=== EXERCISE DIRECTIONS ===
Output all entries verbatim, dropping pictures.

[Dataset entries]
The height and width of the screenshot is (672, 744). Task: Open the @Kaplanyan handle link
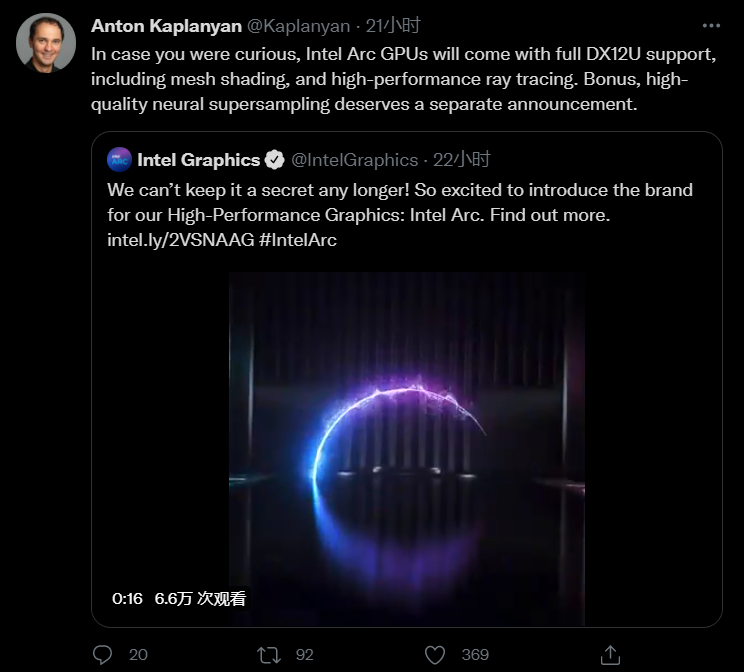click(x=298, y=26)
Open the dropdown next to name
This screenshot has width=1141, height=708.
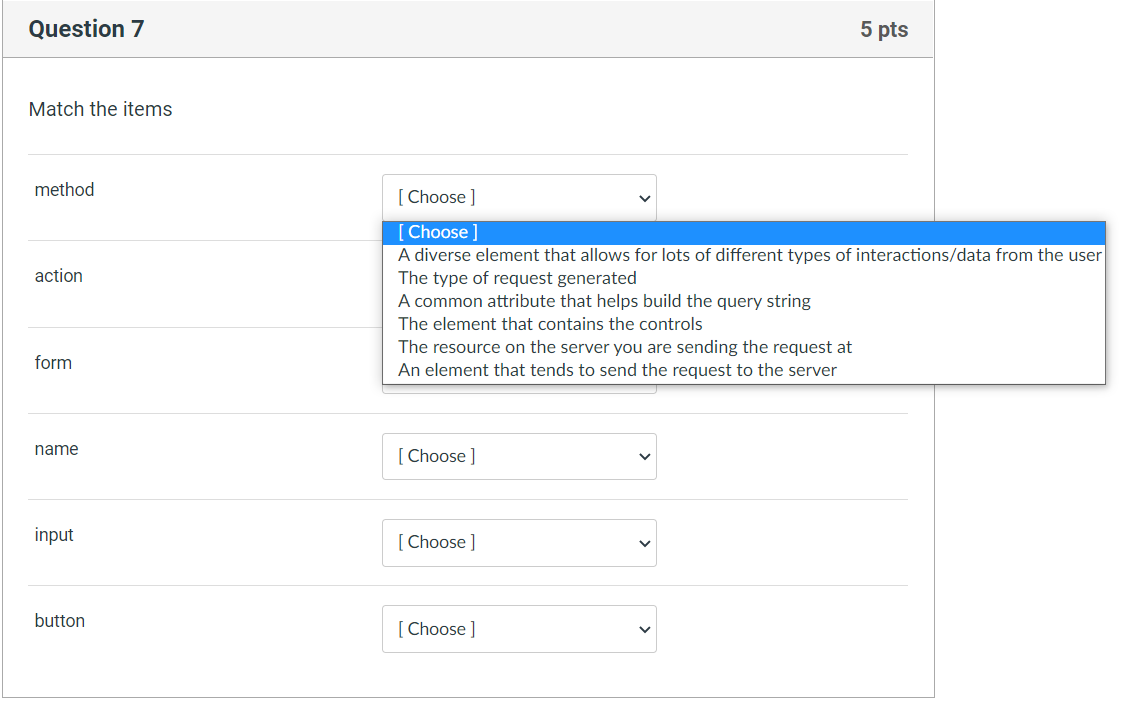[518, 456]
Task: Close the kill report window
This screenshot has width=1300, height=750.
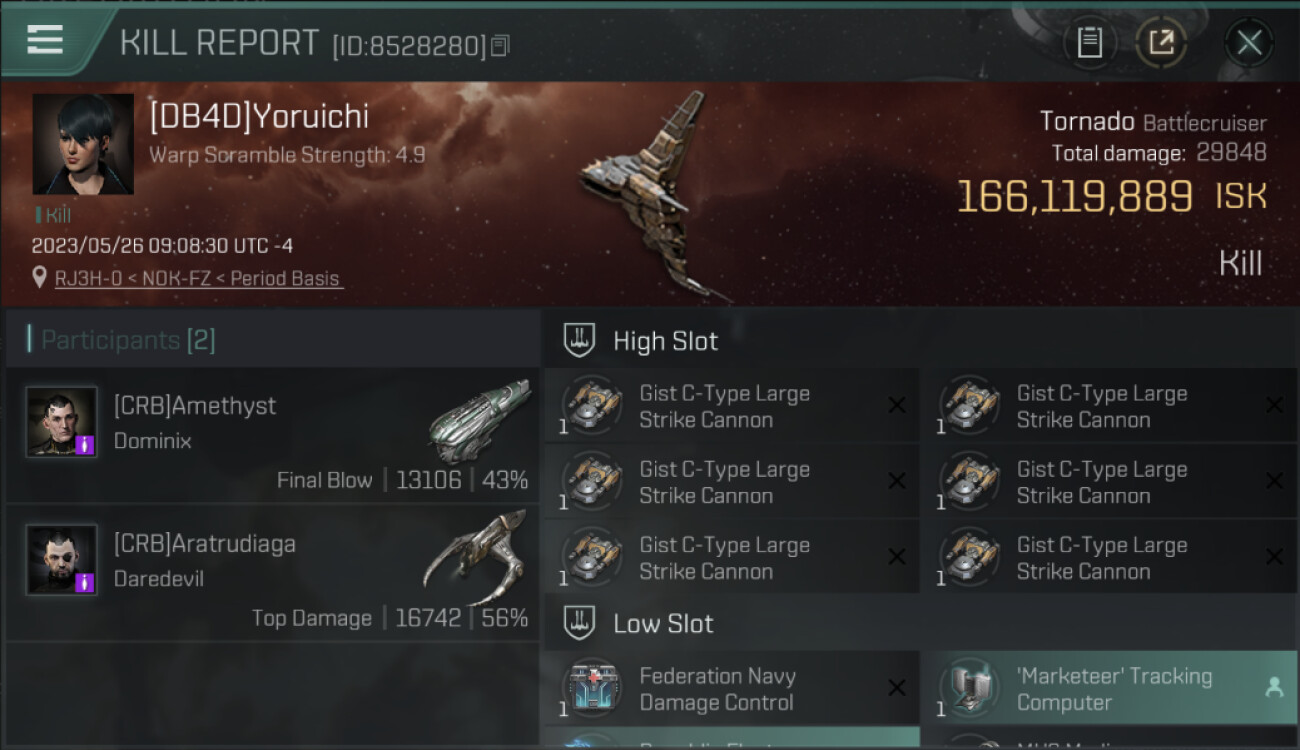Action: pos(1249,43)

=== RESULT BELOW ===
The height and width of the screenshot is (672, 744). Task: Open the @Kaplanyan handle link
click(x=298, y=26)
Open the dropdown next to name
This screenshot has width=1141, height=708.
[518, 456]
Task: Close the kill report window
This screenshot has width=1300, height=750.
Action: pos(1249,43)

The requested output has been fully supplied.